Apresente todas as linhas da listagem abaixo como uma tabela em Markdown de duas colunas, n para o número da linha e Linha para o texto, deixando de fora as linhas em branco.

========================

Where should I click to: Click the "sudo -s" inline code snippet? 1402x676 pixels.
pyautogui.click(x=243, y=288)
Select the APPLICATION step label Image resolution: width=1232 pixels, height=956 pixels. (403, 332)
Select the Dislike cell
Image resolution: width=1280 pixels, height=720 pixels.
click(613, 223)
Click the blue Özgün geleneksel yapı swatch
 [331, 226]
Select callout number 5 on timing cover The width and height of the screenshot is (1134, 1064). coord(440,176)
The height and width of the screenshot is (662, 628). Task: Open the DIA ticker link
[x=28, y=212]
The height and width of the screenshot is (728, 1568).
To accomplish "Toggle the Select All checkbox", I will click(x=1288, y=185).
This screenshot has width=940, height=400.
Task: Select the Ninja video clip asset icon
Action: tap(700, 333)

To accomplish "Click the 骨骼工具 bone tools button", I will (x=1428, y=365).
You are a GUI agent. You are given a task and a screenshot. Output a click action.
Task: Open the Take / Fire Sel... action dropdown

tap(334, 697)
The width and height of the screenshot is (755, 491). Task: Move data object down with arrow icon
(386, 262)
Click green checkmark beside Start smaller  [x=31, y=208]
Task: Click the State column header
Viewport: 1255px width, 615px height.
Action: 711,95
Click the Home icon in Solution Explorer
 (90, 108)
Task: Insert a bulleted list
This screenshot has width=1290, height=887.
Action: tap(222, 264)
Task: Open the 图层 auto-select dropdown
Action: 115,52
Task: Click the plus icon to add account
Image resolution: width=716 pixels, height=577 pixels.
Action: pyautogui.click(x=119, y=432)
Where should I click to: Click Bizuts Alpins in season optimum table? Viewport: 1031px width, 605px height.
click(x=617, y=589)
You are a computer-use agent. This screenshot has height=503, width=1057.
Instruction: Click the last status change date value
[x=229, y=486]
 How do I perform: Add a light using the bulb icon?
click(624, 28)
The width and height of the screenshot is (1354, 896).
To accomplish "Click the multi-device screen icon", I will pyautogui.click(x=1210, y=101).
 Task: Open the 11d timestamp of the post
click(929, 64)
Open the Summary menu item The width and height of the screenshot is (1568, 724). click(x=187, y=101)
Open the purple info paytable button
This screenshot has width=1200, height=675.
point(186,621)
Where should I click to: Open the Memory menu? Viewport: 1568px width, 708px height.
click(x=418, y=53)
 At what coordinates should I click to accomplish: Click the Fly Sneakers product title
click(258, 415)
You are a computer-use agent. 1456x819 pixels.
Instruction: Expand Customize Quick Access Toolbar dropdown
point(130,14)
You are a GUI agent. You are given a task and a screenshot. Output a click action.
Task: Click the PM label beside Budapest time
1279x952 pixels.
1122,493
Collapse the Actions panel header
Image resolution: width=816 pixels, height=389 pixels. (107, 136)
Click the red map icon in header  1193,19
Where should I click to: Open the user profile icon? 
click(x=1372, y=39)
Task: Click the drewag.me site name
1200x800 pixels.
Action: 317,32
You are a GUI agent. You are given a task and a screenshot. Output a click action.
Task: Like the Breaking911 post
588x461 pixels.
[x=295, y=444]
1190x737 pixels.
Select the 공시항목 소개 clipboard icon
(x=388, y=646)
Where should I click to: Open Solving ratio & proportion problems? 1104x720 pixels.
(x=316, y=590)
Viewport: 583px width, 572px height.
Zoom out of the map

========================

## Resultado abaixo
| n | Linha |
|---|---|
| 1 | Where should I click to: Click the "sudo -s" inline code snippet? 1402x676 pixels. |
| 2 | pyautogui.click(x=243, y=288) |
| 3 | Select the APPLICATION step label Image resolution: width=1232 pixels, height=956 pixels. (403, 332) |
| 4 | Select the Dislike cell |
| 5 | Image resolution: width=1280 pixels, height=720 pixels. |
| 6 | click(613, 223) |
| 7 | Click the blue Özgün geleneksel yapı swatch |
| 8 |  [331, 226] |
| 9 | Select callout number 5 on timing cover The width and height of the screenshot is (1134, 1064). coord(440,176) |
| 10 | The height and width of the screenshot is (662, 628). Task: Open the DIA ticker link |
| 11 | [x=28, y=212] |
| 12 | The height and width of the screenshot is (728, 1568). |
| 13 | To accomplish "Toggle the Select All checkbox", I will click(x=1288, y=185). |
| 14 | This screenshot has width=940, height=400. |
| 15 | Task: Select the Ninja video clip asset icon |
| 16 | Action: tap(700, 333) |
| 17 | To accomplish "Click the 骨骼工具 bone tools button", I will (x=1428, y=365). |
| 18 | You are a GUI agent. You are given a task and a screenshot. Output a click action. |
| 19 | Task: Open the Take / Fire Sel... action dropdown |
| 20 | tap(334, 697) |
| 21 | The width and height of the screenshot is (755, 491). Task: Move data object down with arrow icon |
| 22 | (386, 262) |
| 23 | Click green checkmark beside Start smaller  [x=31, y=208] |
| 24 | Task: Click the State column header |
| 25 | Viewport: 1255px width, 615px height. |
| 26 | Action: 711,95 |
| 27 | Click the Home icon in Solution Explorer |
| 28 |  (90, 108) |
| 29 | Task: Insert a bulleted list |
| 30 | This screenshot has width=1290, height=887. |
| 31 | Action: tap(222, 264) |
| 32 | Task: Open the 图层 auto-select dropdown |
| 33 | Action: 115,52 |
| 34 | Task: Click the plus icon to add account |
| 35 | Image resolution: width=716 pixels, height=577 pixels. |
| 36 | Action: pyautogui.click(x=119, y=432) |
| 37 | Where should I click to: Click Bizuts Alpins in season optimum table? Viewport: 1031px width, 605px height. |
| 38 | click(x=617, y=589) |
| 39 | You are a computer-use agent. This screenshot has height=503, width=1057. |
| 40 | Instruction: Click the last status change date value |
| 41 | [x=229, y=486] |
| 42 |  How do I perform: Add a light using the bulb icon? |
| 43 | click(624, 28) |
| 44 | The width and height of the screenshot is (1354, 896). |
| 45 | To accomplish "Click the multi-device screen icon", I will pyautogui.click(x=1210, y=101). |
| 46 |  Task: Open the 11d timestamp of the post |
| 47 | click(929, 64) |
| 48 | Open the Summary menu item The width and height of the screenshot is (1568, 724). click(x=187, y=101) |
| 49 | Open the purple info paytable button |
| 50 | This screenshot has width=1200, height=675. |
| 51 | point(186,621) |
| 52 | Where should I click to: Open the Memory menu? Viewport: 1568px width, 708px height. |
| 53 | click(x=418, y=53) |
| 54 |  At what coordinates should I click to accomplish: Click the Fly Sneakers product title |
| 55 | click(258, 415) |
| 56 | You are a computer-use agent. 1456x819 pixels. |
| 57 | Instruction: Expand Customize Quick Access Toolbar dropdown |
| 58 | point(130,14) |
| 59 | You are a GUI agent. You are given a task and a screenshot. Output a click action. |
| 60 | Task: Click the PM label beside Budapest time |
| 61 | 1279x952 pixels. |
| 62 | 1122,493 |
| 63 | Collapse the Actions panel header |
| 64 | Image resolution: width=816 pixels, height=389 pixels. (107, 136) |
| 65 | Click the red map icon in header  1193,19 |
| 66 | Where should I click to: Open the user profile icon?  |
| 67 | click(x=1372, y=39) |
| 68 | Task: Click the drewag.me site name |
| 69 | 1200x800 pixels. |
| 70 | Action: 317,32 |
| 71 | You are a GUI agent. You are given a task and a screenshot. Output a click action. |
| 72 | Task: Like the Breaking911 post |
| 73 | 588x461 pixels. |
| 74 | [x=295, y=444] |
| 75 | 1190x737 pixels. |
| 76 | Select the 공시항목 소개 clipboard icon |
| 77 | (x=388, y=646) |
| 78 | Where should I click to: Open Solving ratio & proportion problems? 1104x720 pixels. |
| 79 | (x=316, y=590) |
| 80 | Viewport: 583px width, 572px height. |
| 81 | Zoom out of the map |